-- Prompt --
Every line from the one holding "Task: Switch to the 登录名 tab" through the last line of the records must be retyped exactly, and no other line or picture may appear in the copy.

- - -

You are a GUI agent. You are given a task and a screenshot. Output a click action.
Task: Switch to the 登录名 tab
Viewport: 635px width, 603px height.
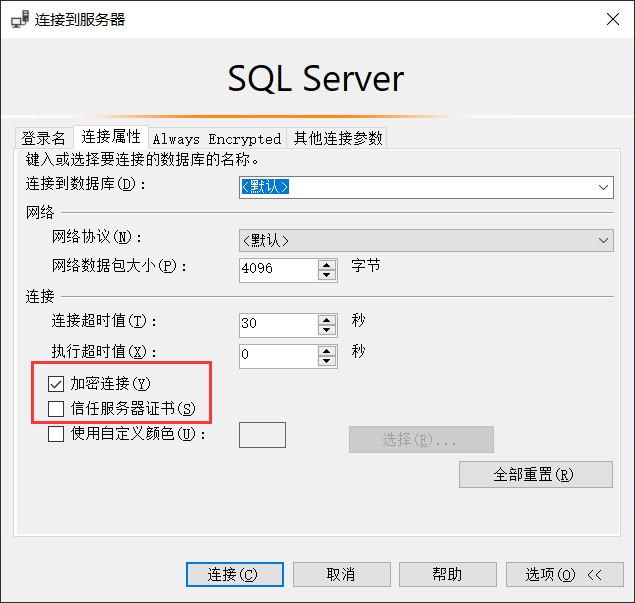click(x=44, y=138)
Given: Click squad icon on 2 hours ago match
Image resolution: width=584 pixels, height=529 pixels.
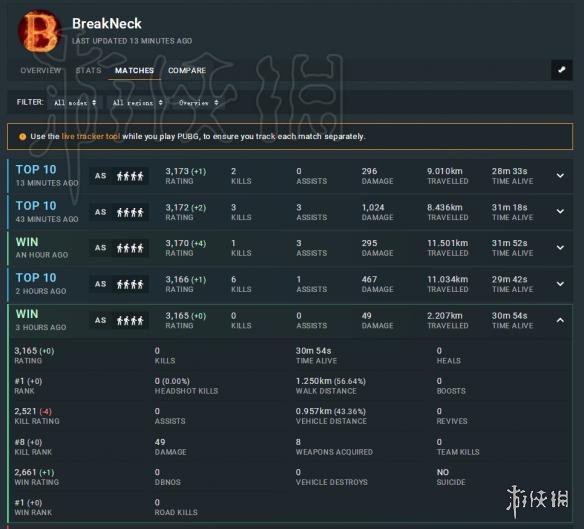Looking at the screenshot, I should [130, 284].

- - -

-- Output of the task --
Task: Switch to the 登录名 tab
Viewport: 635px width, 603px height.
click(x=44, y=138)
Given: Click squad icon on 2 hours ago match
Image resolution: width=584 pixels, height=529 pixels.
Looking at the screenshot, I should [130, 284].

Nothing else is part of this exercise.